Equipment already owned by the district will support the program, including netbook computers, Mac computers and iPads.
The board approved purchase of the Read 180 program in a unanimous vote.
In other business:
•Board member approved minutes of the regular and special meetings held in April, along with the district’s bills for payment as presented.
•Murphy reported a Building Fund balance of $161,000, with $50,000 of that designated for a payment on the high school renovation project. She suggested the board consider paying for the upcoming ceiling tile project with some of the remaining balance.
•Murphy said the General Fund was expected to have a balance of about $740,000 as the year ended, after the new furnace and related expenses were paid later this summer. “I’m going to suggest you pay both buses out of this year,” she told the board, adding that cost would be about $230,000. She noted changes in the state funding for transportation that made it advantageous for Kenmare to purchase a new bus every year.
•Board members approved a motion to table any action to revise the district’s Compensation of Educational Classes Policy. The current policy states the district will not compensate teachers for completing credits required for license renewal. However, teachers that have completed the renewal requirements and surpassed the BS+32 or MS+8 educational lanes receive $300 per college credit, up to $900 in one school year, for additional credits taken.
•The board approved contracts for Laura Johnson to teach science at Kenmare High School, and Alexandria Hennix to teach at Kenmare Elementary School. Superintendent Mueller said a third contract was offered to fill the elementary music position, but the contract was not returned before the board meeting.
•Board members approved an increase in the Building Fund expenses for the 2012-2013 school year to $200,000 in order to include the high school ceiling tile replacement project.
•Principal Gerding reported the IXL math program would be available for student use during the summer. “I’m happy with the program for the year,” she said. “It was definitely worth the money.”

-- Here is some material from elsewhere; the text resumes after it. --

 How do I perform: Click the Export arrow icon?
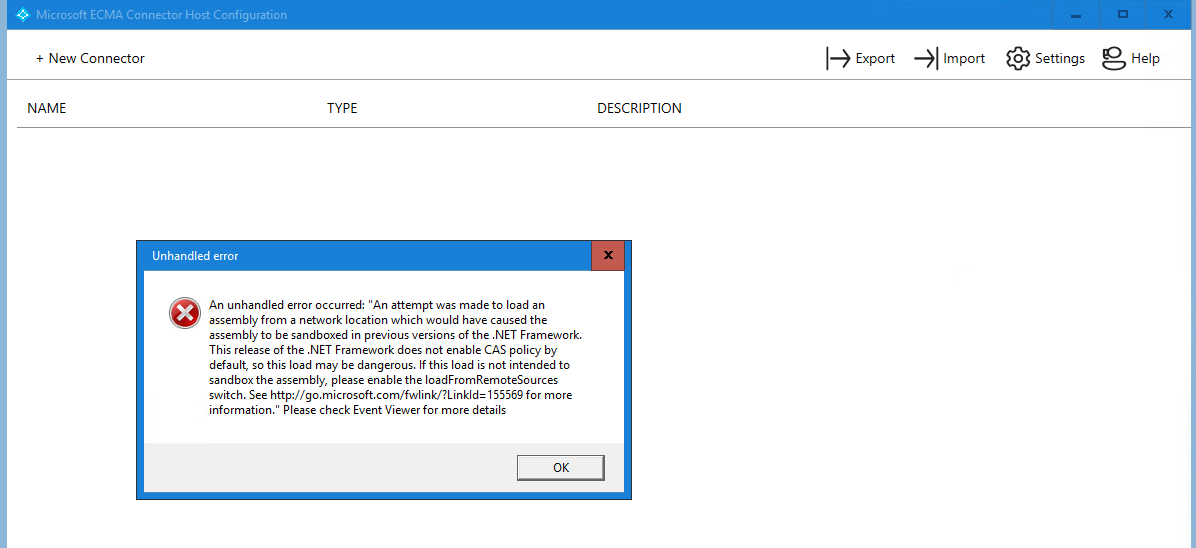[x=838, y=59]
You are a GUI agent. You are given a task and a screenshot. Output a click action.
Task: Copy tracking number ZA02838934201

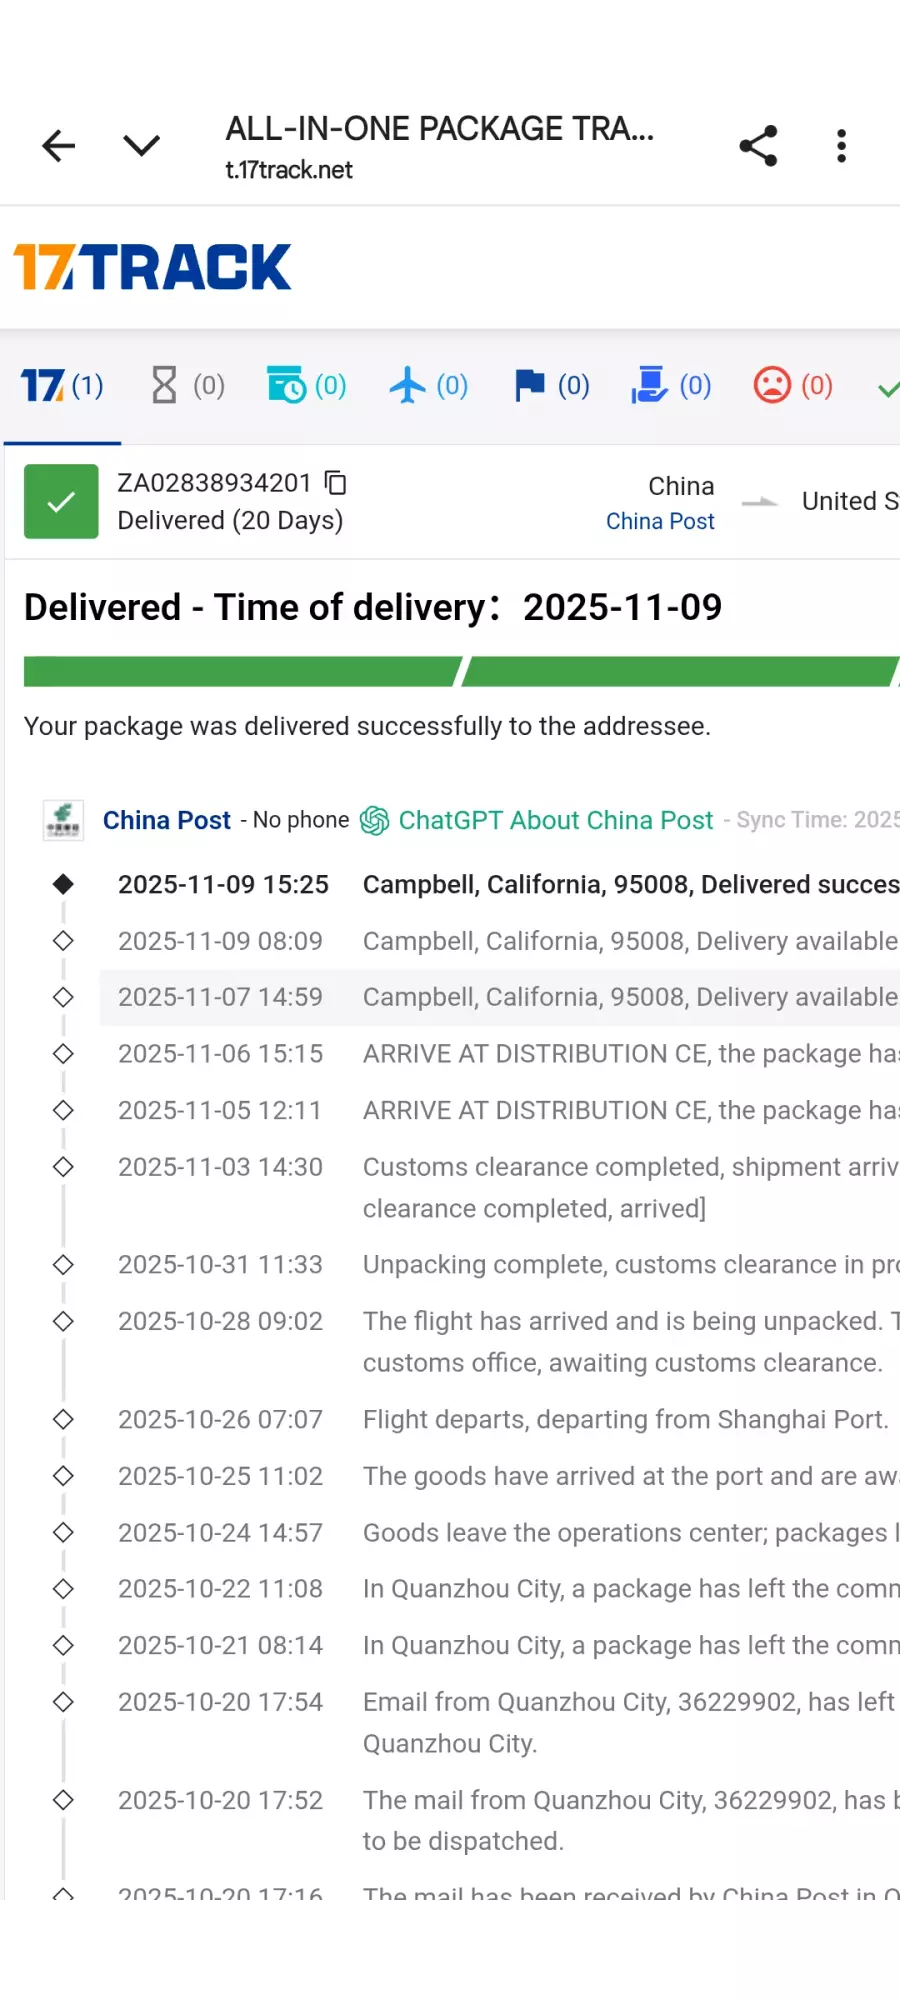point(336,483)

•High school principal Robert Thom reported progress on the student schedules for the 2013-2014 school year, with the only study hall available during seventh period. He noted that he ran a test on the schedule during a PowerSchool workshop he attended in late April. “We saw that 94 percent of the student requests [for classes] were met,” he said. “It’s not perfect, but it’s working pretty well.”
•The next regular meeting of the Kenmare School Board will be Tuesday, June 11th, at 7 pm. The school board election will be held that day, with polls open at Kenmare High School between 7 am and 7 pm.